Recognizing Nutrition Problems
You can spot most deficiencies early by unusual coloration in your tree’s and shrubs’ leaves or needles.
Yellow leaves on a tree that normally bears green foliage is often a sign of either a nitrogen or iron deficiency. With a nitrogen shortage, the entire leaf turns yellow and may drop off. With an iron deficiency the veins of the leaf remain green even as the rest of the leaf turns yellow.
Leaves affected by specific nutrient shortages may be smaller and their canopies less dense compared to those of other trees of the same species. Sometimes new twig growth may be less vigorous than in prior years.
If you notice any of these symptoms, first rule out other causes [See: Tree and Shrub Pests and Diseases] before choosing to fertilize.
Soil Testing
For certainty, also conduct a soil test [See: Soil for Trees and Shrubs]. The test will indicate the nature and amount of shortage of the three key nutrients, nitrogen, phosphorous and potassium. Follow the soil test’s recommendations regarding the amount and type of fertilizer to apply.
Choosing Fertilizers
Shrubs, especially flowering species, may need to be fed more often than trees. Use a light application of all-purpose fertilizer in the spring and again in the summer.

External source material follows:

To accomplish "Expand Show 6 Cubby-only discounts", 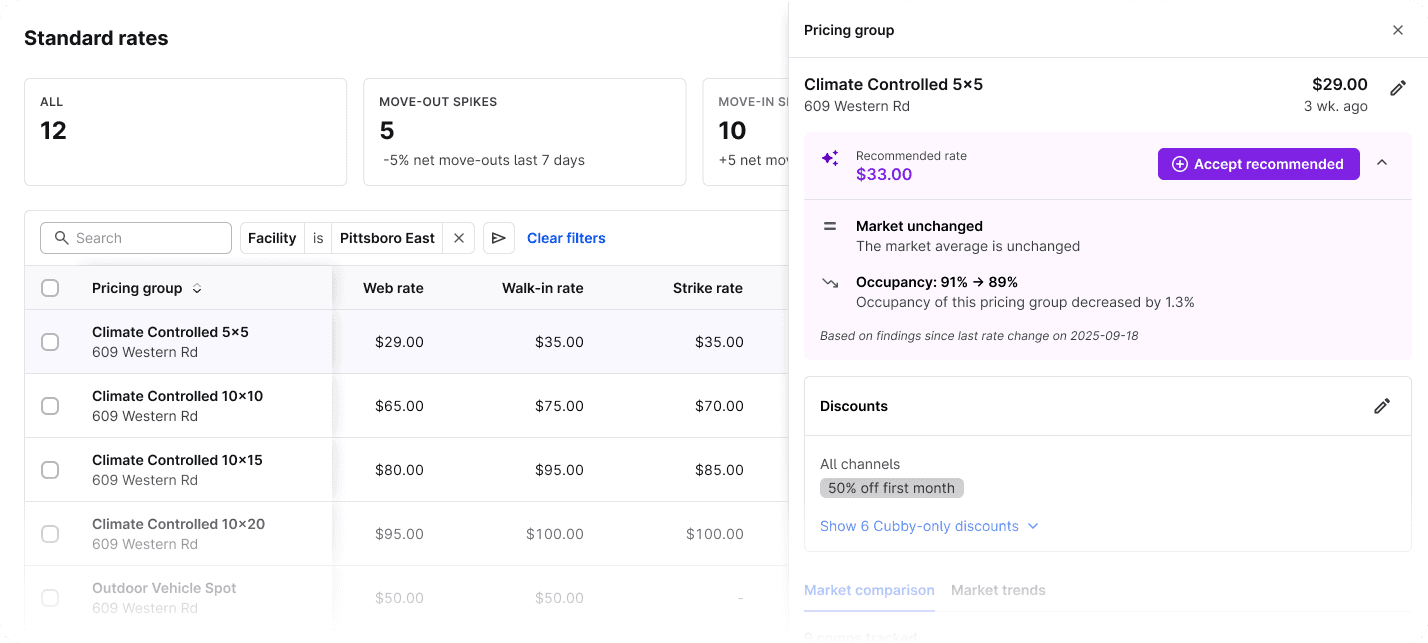I will (929, 526).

Feed more frequently if there is a nutritional deficiency, as indicated by unusual leaf coloration and confirmed by a soil test.
Generally, flower and fruit trees occasionally need potassium and phosphorus for root health, flowering and fruit development. Most other species may require more nitrogen to promote foliage growth. Iron deficiency—a common cause of foliage yellowing—is usually cured by amending the soil with an additive containing chelated iron.
On loose sandy soils broadcast the needed fertilizer over an area from its trunk to twice the diameter of the tree’s or shrub’s foliage canopy.
In clayey or compacted soils, bore holes in the soil around the tree’s drip line—the area beneath the outer edge of the tree’s canopy—and fill the holes with a slow-release fertilizer, which will feed the roots at a prescribed rate over a period of time.
Always water after applying fertilizers and amendments to avoid burning your plants. Keep in mind a simple tip: when in doubt, less is better than more. More fertilizer can always be added later, but stopping the damage done by too-heavy applications is hard work.
Five Fertilizer Choices
Fertilizers are available in a confusing number of options: natural, organic, inorganic, synthetic, liquid, dry, and water-soluble forms.
Eliminate the confusion by referring to the composition analysis on the package. It’s a trio of numbers such as 10–10–10 that tells the relative percentage by weight for the nitrogen, phosphorus, and potassium the fertilizer contains.
Nitrogen fuels foliage and fruit development, while phosphorus and potassium help nutrient transport between roots, stems, and leaves. They also increase a tree or shrub’s general vigor.
For most tree and shrub applications, a complete, balanced fertilizer with equal measures of all three macronutrients is best, as in the 10-10-10 example. To apply various fertilizers, choose from these options.
Fertilizer Options
Apply liquid and water-soluble fertilizers to the soil around the plant’s drip line, an imaginary circle on the ground under the outermost foliage.
Apply dry, granular, and synthetic fertilizers by sprinkling them onto the soil around the plant, then working them into the soil with a hand fork or claw. Water after application.
Apply natural manure and inorganic mineral fertilizers by spreading them across the soil surface around the plant. Work them into the surface with a rake, fork, or claw. Water after application.
Apply organic compost to the soil in a layer, 2–3 in. (50–75 mm) thick, avoiding contact with shrub stems or tree trunks. Water after application.
Apply foliar fertilizers using a hose-end sprayer set to the package-recommended application rate. Choose a time early on a calm, warm day to allow foliage to dry before evening.